▸ **GIVEN INSTRUCTION**
Print every line of the records below verbatim, keeping their order.

-- BEGIN DATA FOR PROCESSING --

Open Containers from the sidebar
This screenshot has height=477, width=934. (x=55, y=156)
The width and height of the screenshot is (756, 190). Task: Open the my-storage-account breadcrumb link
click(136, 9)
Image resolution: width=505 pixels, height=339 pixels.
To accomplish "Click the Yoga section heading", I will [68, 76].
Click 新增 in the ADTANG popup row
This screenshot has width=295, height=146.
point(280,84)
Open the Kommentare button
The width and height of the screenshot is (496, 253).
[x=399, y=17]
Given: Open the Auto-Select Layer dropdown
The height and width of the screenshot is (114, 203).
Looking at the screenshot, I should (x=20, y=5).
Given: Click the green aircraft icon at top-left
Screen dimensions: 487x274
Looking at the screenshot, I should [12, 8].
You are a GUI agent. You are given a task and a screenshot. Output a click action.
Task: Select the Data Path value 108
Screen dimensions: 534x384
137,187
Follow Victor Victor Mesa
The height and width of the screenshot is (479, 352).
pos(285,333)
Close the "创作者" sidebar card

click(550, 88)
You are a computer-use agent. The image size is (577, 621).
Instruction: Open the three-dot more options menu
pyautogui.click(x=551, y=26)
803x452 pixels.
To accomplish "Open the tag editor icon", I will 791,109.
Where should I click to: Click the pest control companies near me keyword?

-- END DATA FOR PROCESSING --

▸ **RESPONSE**
Open Containers from the sidebar
This screenshot has height=477, width=934. (x=55, y=156)
The width and height of the screenshot is (756, 190). Task: Open the my-storage-account breadcrumb link
click(136, 9)
Image resolution: width=505 pixels, height=339 pixels.
To accomplish "Click the Yoga section heading", I will [68, 76].
Click 新增 in the ADTANG popup row
This screenshot has width=295, height=146.
point(280,84)
Open the Kommentare button
The width and height of the screenshot is (496, 253).
[x=399, y=17]
Given: Open the Auto-Select Layer dropdown
The height and width of the screenshot is (114, 203).
Looking at the screenshot, I should (x=20, y=5).
Given: Click the green aircraft icon at top-left
Screen dimensions: 487x274
Looking at the screenshot, I should [12, 8].
You are a GUI agent. You are given a task and a screenshot. Output a click action.
Task: Select the Data Path value 108
Screen dimensions: 534x384
137,187
Follow Victor Victor Mesa
The height and width of the screenshot is (479, 352).
pos(285,333)
Close the "创作者" sidebar card

click(550, 88)
You are a computer-use agent. The image size is (577, 621).
Instruction: Open the three-dot more options menu
pyautogui.click(x=551, y=26)
803x452 pixels.
To accomplish "Open the tag editor icon", I will 791,109.
Where should I click to: Click the pest control companies near me keyword?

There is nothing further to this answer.